CEPT student Rajeev Malagi added, "We saw a lot of public spaces and on analysing their characteristics in connection with that of the riverfront project, we realised how it has failed to consider easy and smooth accessibility."

Partners Rachele Pacifici (LSE) and Kenny Joy (Cept) were rather upset on the absence of a wider access to the ancient key centre place, Bhadra Fort. Said Joy, "There is currently a pedestrian access but what we need is a wider access." Pacifici added that a mutual relationship of benefits should also be built between the riverfront and the old city.

These students also pressed upon the fact that vendor friendly streets should be implemented into the project, for people who have been living around the project for ages and have been earning their bread and butter there.

On the other side, the Vadaj settlement has been walled from the project thereby showing how stakeholders have not been involved in the project, commented partners, Samhitha BS (Cept) and Julia Day (LSE).
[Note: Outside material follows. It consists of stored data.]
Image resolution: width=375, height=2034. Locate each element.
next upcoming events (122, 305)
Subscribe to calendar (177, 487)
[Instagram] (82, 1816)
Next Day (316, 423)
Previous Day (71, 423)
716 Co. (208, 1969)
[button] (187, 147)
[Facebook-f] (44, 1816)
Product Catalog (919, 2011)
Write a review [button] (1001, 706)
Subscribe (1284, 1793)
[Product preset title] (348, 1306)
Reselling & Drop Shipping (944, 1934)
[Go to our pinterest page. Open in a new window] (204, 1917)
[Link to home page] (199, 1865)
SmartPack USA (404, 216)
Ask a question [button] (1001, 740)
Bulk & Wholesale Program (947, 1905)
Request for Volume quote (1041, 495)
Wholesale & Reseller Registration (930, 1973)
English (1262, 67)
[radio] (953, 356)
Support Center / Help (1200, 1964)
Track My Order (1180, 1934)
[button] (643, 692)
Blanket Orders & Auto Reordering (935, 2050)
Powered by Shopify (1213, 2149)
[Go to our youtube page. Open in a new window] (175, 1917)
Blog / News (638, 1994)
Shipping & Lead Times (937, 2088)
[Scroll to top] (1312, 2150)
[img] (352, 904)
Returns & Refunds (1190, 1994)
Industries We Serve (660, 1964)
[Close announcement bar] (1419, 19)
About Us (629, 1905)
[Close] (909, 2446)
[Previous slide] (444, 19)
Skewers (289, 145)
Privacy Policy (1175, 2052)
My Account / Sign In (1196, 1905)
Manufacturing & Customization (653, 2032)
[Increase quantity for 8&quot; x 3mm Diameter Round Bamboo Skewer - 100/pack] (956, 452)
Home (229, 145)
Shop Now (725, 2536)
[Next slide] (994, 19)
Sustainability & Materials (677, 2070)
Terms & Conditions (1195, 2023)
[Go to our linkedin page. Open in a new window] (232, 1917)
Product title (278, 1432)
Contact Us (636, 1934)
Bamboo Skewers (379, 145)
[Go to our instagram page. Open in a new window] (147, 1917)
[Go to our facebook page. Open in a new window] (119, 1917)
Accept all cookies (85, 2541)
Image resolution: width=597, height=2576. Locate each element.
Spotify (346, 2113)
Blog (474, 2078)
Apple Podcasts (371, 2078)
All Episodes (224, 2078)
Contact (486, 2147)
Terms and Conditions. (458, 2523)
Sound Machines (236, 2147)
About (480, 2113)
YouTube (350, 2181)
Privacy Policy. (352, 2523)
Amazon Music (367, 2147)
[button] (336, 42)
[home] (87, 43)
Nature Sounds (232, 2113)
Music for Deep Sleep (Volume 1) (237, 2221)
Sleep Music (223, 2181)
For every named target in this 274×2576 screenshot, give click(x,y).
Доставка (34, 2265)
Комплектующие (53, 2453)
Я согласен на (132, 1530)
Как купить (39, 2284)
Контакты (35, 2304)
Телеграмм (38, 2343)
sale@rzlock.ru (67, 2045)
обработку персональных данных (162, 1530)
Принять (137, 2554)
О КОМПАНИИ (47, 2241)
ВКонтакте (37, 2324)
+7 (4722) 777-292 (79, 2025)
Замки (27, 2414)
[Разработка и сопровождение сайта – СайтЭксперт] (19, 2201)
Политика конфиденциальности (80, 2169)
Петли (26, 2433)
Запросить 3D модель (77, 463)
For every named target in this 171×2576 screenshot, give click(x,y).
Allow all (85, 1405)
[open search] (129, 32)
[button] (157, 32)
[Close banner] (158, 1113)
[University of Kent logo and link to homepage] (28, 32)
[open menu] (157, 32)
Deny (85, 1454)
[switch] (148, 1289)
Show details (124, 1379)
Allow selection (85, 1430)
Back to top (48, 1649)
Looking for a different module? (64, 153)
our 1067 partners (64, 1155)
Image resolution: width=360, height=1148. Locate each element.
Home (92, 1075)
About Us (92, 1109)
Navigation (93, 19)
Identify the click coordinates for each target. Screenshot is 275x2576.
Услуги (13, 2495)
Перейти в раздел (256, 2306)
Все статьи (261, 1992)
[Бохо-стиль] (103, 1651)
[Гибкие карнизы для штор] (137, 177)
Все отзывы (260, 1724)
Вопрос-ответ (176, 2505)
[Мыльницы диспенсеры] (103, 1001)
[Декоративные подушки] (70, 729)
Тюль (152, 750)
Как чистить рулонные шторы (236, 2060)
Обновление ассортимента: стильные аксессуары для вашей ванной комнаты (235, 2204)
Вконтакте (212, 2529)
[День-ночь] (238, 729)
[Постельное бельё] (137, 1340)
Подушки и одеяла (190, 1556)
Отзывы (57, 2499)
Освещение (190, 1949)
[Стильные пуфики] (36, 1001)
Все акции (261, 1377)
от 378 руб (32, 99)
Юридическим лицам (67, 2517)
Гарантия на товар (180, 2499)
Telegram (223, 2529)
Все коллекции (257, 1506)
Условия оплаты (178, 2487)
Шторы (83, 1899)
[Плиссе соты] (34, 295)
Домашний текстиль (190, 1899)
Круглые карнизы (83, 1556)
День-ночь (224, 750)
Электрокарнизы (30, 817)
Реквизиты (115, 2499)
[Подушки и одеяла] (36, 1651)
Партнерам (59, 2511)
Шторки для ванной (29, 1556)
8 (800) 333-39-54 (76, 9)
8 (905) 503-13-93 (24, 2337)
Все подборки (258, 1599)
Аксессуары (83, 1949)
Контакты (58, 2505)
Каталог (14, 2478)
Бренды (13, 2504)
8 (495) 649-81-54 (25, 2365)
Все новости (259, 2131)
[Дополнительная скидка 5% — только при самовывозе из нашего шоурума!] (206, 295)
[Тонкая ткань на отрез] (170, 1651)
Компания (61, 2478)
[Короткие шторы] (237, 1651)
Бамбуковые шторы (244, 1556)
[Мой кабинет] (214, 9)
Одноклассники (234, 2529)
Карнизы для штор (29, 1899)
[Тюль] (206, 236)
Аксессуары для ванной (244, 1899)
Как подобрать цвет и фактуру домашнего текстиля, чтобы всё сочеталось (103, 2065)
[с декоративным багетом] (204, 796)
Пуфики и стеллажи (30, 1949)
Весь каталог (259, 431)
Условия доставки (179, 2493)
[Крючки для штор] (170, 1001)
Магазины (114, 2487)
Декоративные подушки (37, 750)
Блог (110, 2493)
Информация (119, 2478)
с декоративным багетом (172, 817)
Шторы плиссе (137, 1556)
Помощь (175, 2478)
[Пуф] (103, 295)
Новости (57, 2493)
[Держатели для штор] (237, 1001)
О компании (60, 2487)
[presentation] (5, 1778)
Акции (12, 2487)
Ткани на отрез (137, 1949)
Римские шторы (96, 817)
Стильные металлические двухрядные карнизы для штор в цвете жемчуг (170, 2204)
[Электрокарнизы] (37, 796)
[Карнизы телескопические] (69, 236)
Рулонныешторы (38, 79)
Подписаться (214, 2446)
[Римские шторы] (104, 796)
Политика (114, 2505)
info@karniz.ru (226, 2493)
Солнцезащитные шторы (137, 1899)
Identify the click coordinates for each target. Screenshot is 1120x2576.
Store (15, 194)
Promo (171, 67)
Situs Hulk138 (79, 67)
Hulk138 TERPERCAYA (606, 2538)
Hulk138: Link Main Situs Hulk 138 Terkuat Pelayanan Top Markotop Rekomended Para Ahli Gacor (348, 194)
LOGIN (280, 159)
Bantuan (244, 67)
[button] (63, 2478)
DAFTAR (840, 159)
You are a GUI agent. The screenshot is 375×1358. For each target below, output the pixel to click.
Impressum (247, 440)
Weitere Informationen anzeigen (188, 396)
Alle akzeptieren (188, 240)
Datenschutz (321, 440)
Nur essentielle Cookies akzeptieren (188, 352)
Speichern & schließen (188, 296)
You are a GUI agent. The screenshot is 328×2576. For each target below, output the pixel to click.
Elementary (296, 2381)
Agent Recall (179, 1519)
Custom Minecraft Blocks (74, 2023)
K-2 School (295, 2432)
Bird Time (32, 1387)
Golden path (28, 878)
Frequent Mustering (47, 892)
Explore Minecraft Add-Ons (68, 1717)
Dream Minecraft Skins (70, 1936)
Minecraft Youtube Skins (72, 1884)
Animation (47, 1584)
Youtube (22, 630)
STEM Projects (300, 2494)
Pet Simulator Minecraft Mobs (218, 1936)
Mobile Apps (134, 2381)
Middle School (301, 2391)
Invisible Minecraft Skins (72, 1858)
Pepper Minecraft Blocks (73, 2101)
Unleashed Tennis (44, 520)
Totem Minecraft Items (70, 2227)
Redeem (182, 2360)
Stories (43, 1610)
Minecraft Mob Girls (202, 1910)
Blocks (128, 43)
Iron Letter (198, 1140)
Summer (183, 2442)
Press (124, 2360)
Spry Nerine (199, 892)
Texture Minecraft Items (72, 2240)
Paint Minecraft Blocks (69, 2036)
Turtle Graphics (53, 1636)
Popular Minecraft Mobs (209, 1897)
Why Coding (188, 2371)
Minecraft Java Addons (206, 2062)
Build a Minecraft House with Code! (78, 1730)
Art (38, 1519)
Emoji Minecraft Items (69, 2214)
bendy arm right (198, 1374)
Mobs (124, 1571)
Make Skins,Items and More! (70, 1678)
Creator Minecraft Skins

Both also said how the authorities have prioritised the project over pedestrians and other settlements, which should be changed.

"Lot more of the city is affected by the project, but looking at the ongoing work it seems more like a blurring movement into the future. The project is not adequately accommodating the city it is being built upon, which is quite worrying", informed, partners Adriana Young (LSE) and Sreedevi Anand (Cept).